Po wielu godzinach drogi, ujrzeliśmy wreszcie w oddali światła pałacu. Tak oto, rozpoczął się nowy okres mojego życia. Wracałem do domu, gdzie już nic nie miało być takie, jak przedtem. Nie planowałem powrotu na tron, byłem już na to za stary, zbyt zmęczony. Gdy tylko zsiadłem z konia, narzuciłem płaszcz z brązowym kapturem, ten sam, który dawniej wkładałem, wychodząc po kryjomu na targ, i wyruszyłem na spotkanie z synem. Wszystkie napotkane prze mnie osoby, albo mnie nie poznawały, albo otwierały szeroko oczy ze zdumienia. Nie jeden szczypał swe ramię, by przekonać się, że nie śni. Do moich uszu dochodziły ciche szepty, głosy niedowierzania, nikt jednak nie spróbował zapytać czy jestem tym, za którego mnie uważają. Żaden z agów nie zastąpił mi drogi.

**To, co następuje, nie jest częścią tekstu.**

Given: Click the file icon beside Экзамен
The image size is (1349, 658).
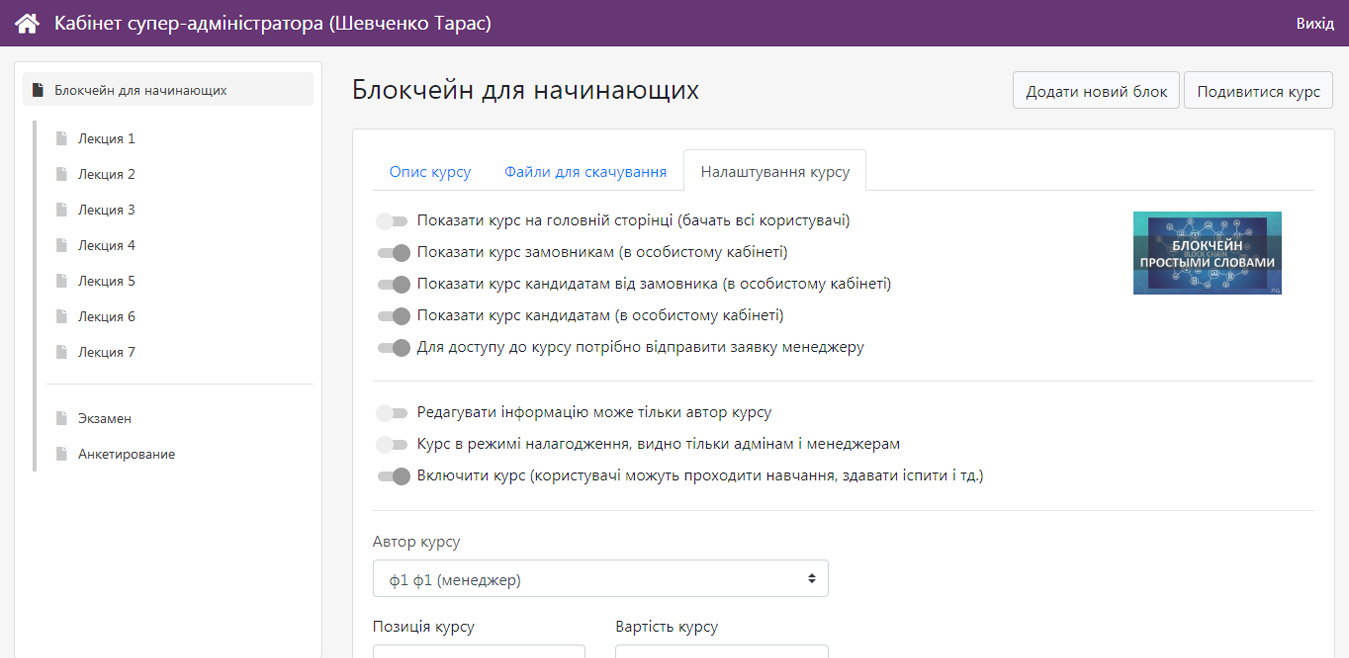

Do pokonania został mi już tylko jeden korytarz, gdy nagle usłyszałem kroki, a następnie dostrzegłem znajomą sylwetkę, oświetloną zza pleców księżycowym blaskiem. Kiedy rozpoznałem w niej ukochaną siostrę, mą twarz rozjaśnił szeroki uśmiech. Bacznie przyjrzałem się kobiecie, starając się jednak, by tego nie zauważyła. Jej włosy sporo urosły, wciąż tak samo piękne, brązowe. Teraz jednak mogłem dostrzec w nich srebrne nitki, oznakę upływającego czasu. Oczy nie straciły dawnego blasku, spoglądały na mnie z widocznym zdziwieniem. Podszedłem i bez zastanowienia ją przytuliłem.
-Hatice, siostro..-powiedziałem, głosem przyciszonym ze wzruszenia.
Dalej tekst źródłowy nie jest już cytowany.